Tout se fait via WhatsApp. « La situation est difficile », dit Le Brun, « mais cela nous a rendus plus déterminés à continuer. Si nous ne continuons pas à soutenir les artisans afghans, nous risquons de détruire l’un des rares moyens de subsistance viables pour les femmes, ainsi que son patrimoine.

Il sait que cela pourrait être considéré comme controversé. « Grâce au commerce, une partie de l’argent ira inévitablement aux talibans. Mais les seules taxes qu’ils perçoivent sont les taxes à l’exportation. Cela représente environ 2 % de la valeur des marchandises. Pour le client, cela équivaut à environ 0,6 % du prix de vente au détail. C’est désagréable, mais l’alternative de tourner le dos à nos partenaires est pire.

Ishkar travaille avec une trentaine de tisserands produisant kilims, leurs motifs traditionnels. Les collaborations passées incluent des projets avec Frank Gehry et Zaha Hadid. Le père d’Edmund, Christopher Le Brun, artiste et ancien président de la Royal Society of Arts de Londres, a récemment conçu une gamme de tapis noués à la main dans des motifs abstraits.

« Environ 50 % des achats de l’année dernière provenaient de clients fidèles », déclare Le Brun. « Ils sont très impliqués. Nous recevons chaque jour des e-mails demandant des informations sur nos créateurs. Nous pouvons partager des histoires concrètes sur ce qui se passe sur le terrain grâce aux personnes avec lesquelles nous travaillons.

Les liens culturels ont également inspiré Claudia Martinez Mansell à créer Kissweh en 2017. Basé dans un camp de réfugiés palestiniens au sud du Liban, le studio est spécialisé dans la broderie traditionnelle palestinienne avec une touche moderne. Martinez Mansell a découvert la technique alors qu’il faisait du bénévolat dans un camp.

Une artisane tisse un morceau de tissu

Une artisane à Kissweh

quatre oreillers recouverts de tissu tissé

Kissweh emploie 30 couturières, qui travaillent à temps plein et à temps partiel. « Au Liban, les réfugiés ne sont autorisés à travailler que dans des secteurs informels tels que le nettoyage ou la cueillette de nourriture. C’est donc une chance d’utiliser leurs compétences », déclare Martinez Mansell, qui travaille maintenant pour l’ONU. « Les grands-mères ont transmis la technique aux filles et aux petits-enfants. C’est un art vivant.

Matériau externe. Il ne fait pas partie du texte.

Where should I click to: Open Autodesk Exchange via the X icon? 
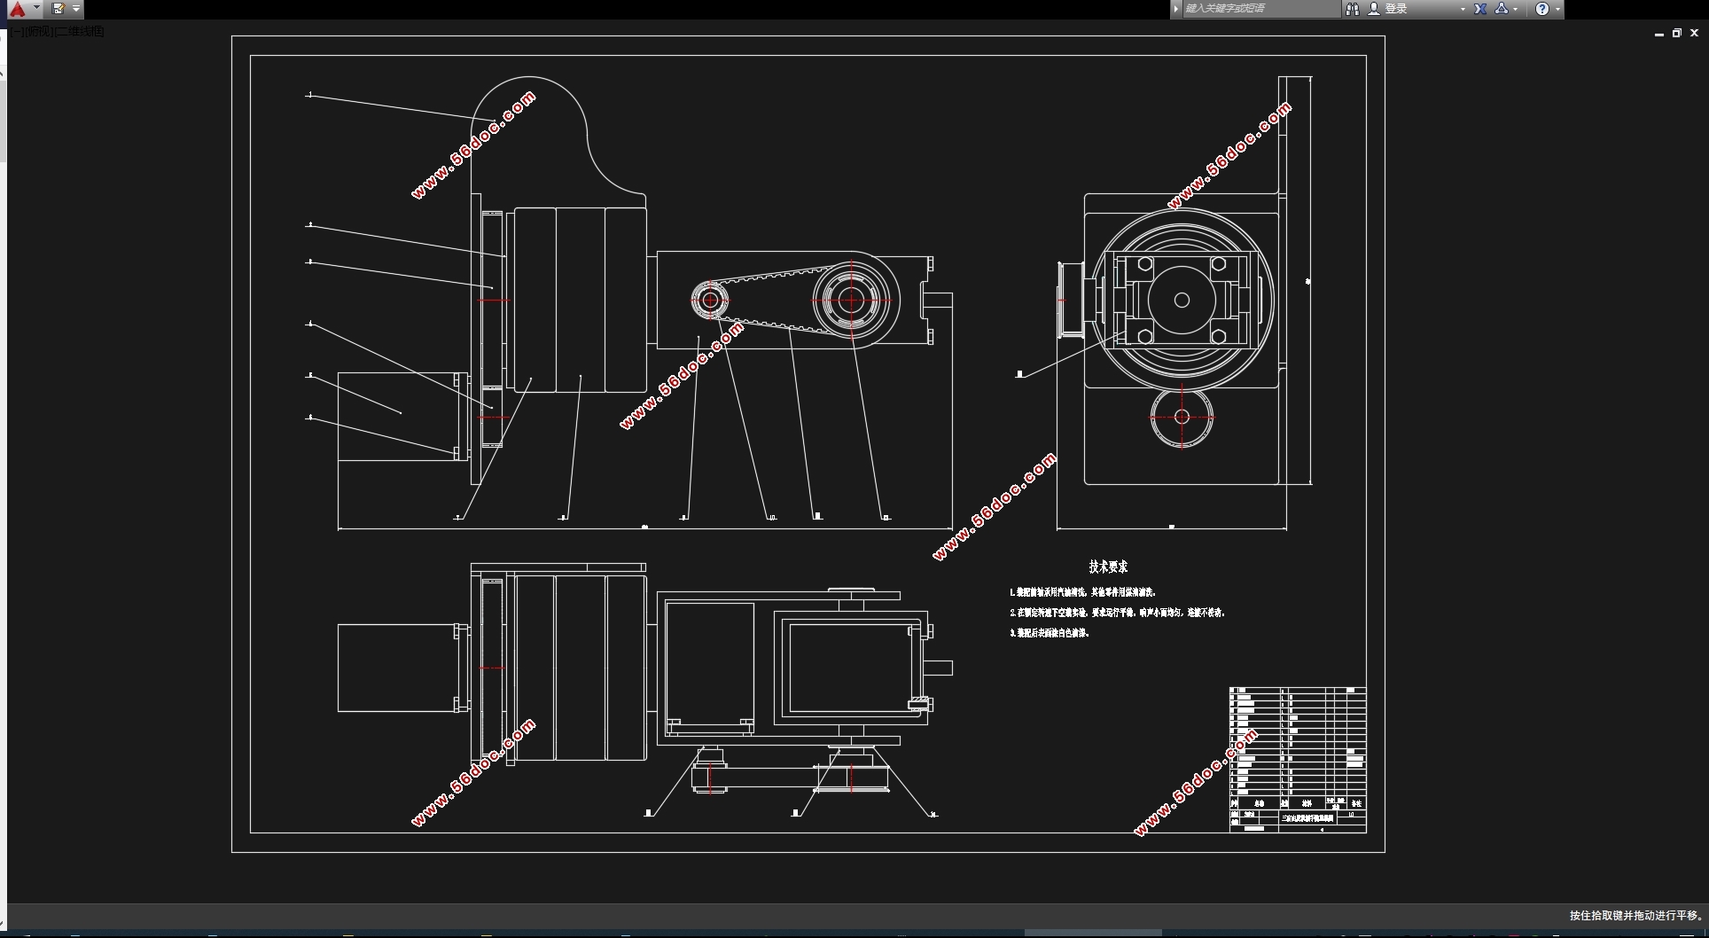[x=1480, y=9]
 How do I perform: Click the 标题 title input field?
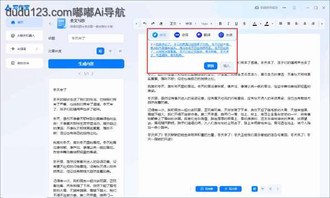click(96, 39)
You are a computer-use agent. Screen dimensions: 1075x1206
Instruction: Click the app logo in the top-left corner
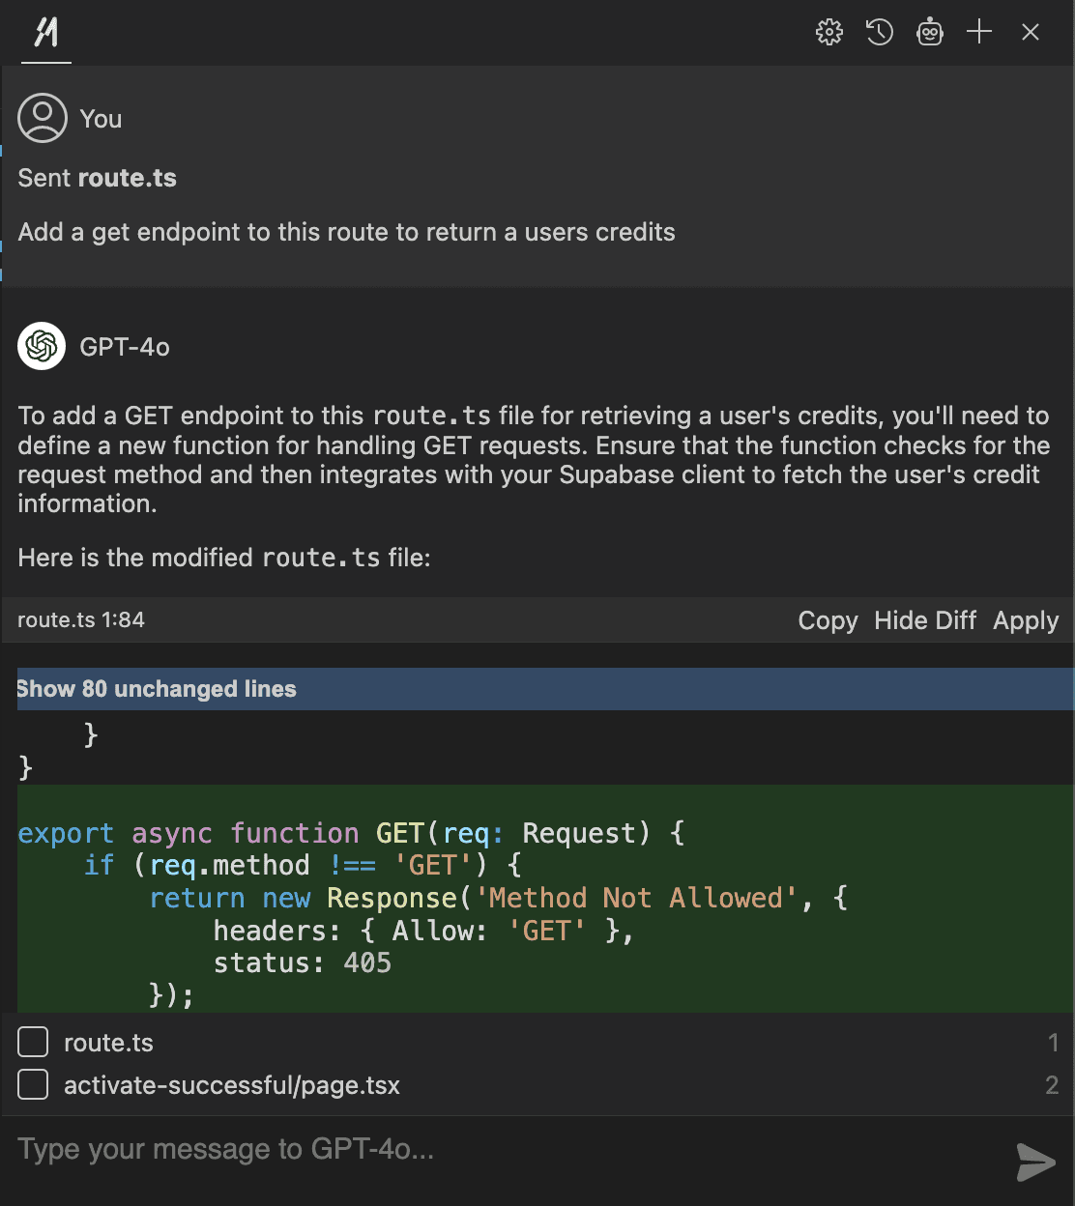tap(44, 32)
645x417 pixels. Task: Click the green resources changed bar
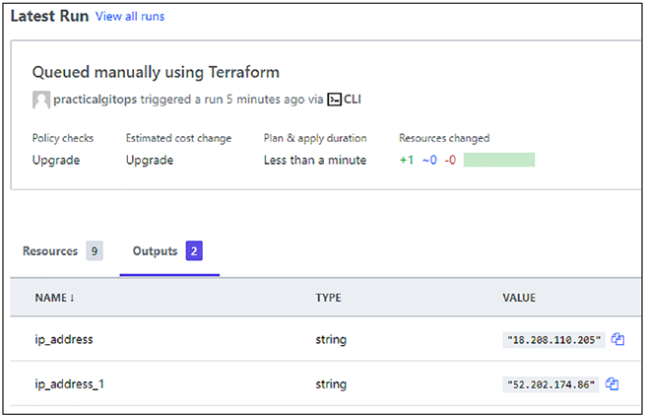click(499, 160)
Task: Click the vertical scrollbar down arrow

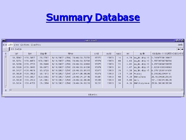Action: coord(6,87)
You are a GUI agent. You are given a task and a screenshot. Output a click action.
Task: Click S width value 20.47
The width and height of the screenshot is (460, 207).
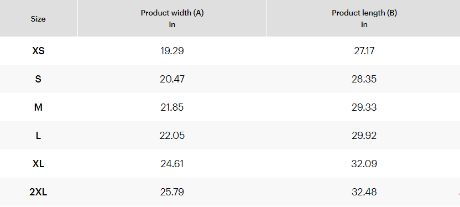coord(172,79)
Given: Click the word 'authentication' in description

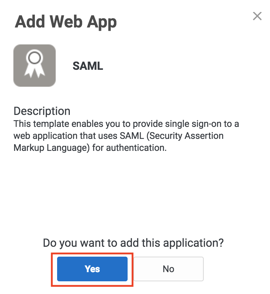Looking at the screenshot, I should [x=136, y=148].
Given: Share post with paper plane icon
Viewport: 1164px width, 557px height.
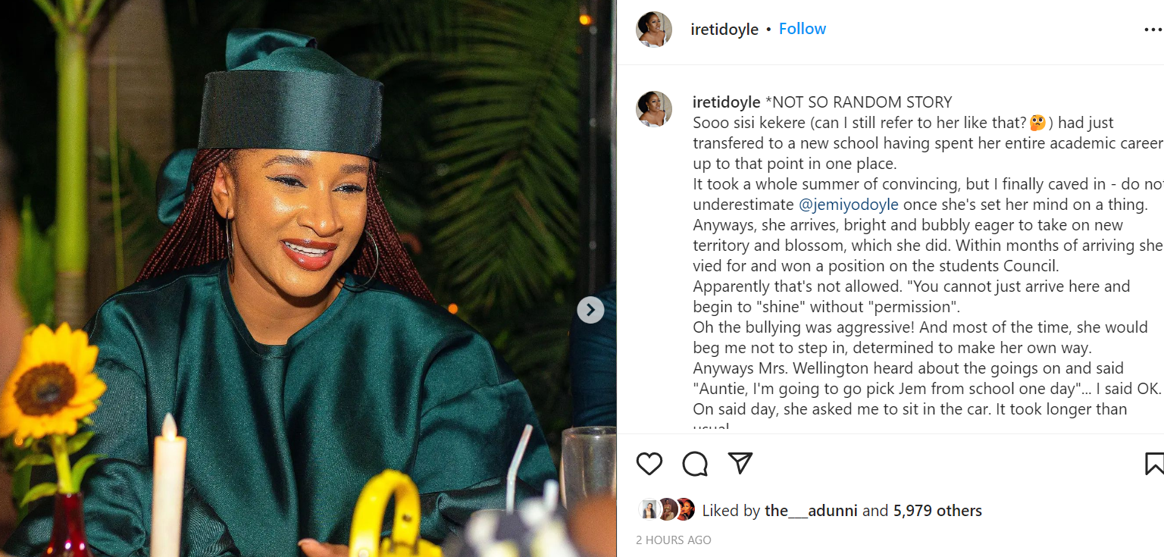Looking at the screenshot, I should pos(740,463).
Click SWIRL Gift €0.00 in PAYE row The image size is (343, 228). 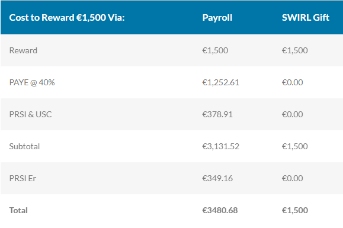(292, 82)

Les brodeuses sont payées au coussin en plus d’un salaire de base. Les coussins vibrants, fabriqués à partir de lin belge, sont signés et chacun est différent.

Martinez Mansell dirige Kissweh avec une ONG locale. « Ils paient le tarif en vigueur dans les camps pour la broderie », dit-elle. « De mon côté, tous les profits que Kissweh fait, je les partage avec les femmes – en dollars car l’économie au Liban est terrible. Je ne garde rien. Nous travaillons donc en coopérative.

En 2020, les ventes en ligne ont bondi de 30% alors que les propriétaires enfermés faisaient leur nid. Les bénéfices ont été répartis entre l’équipe. Les commandes de designers – tels que Sibyl Colefax & John Fowler ou le studio Reath Design aux États-Unis – sont une constante. « Une fois que les gens achètent, ils reviennent », déclare Martinez Mansell.

Kissweh est devenu un système de soutien : « Nous partageons des nouvelles : sur les enfants ; la vie au camp. Mais ce qui donne le «sentiment de satisfaction le plus tangible», dit-elle, c’est de voir ces artisanats traditionnels installés dans de nouvelles maisons appréciables.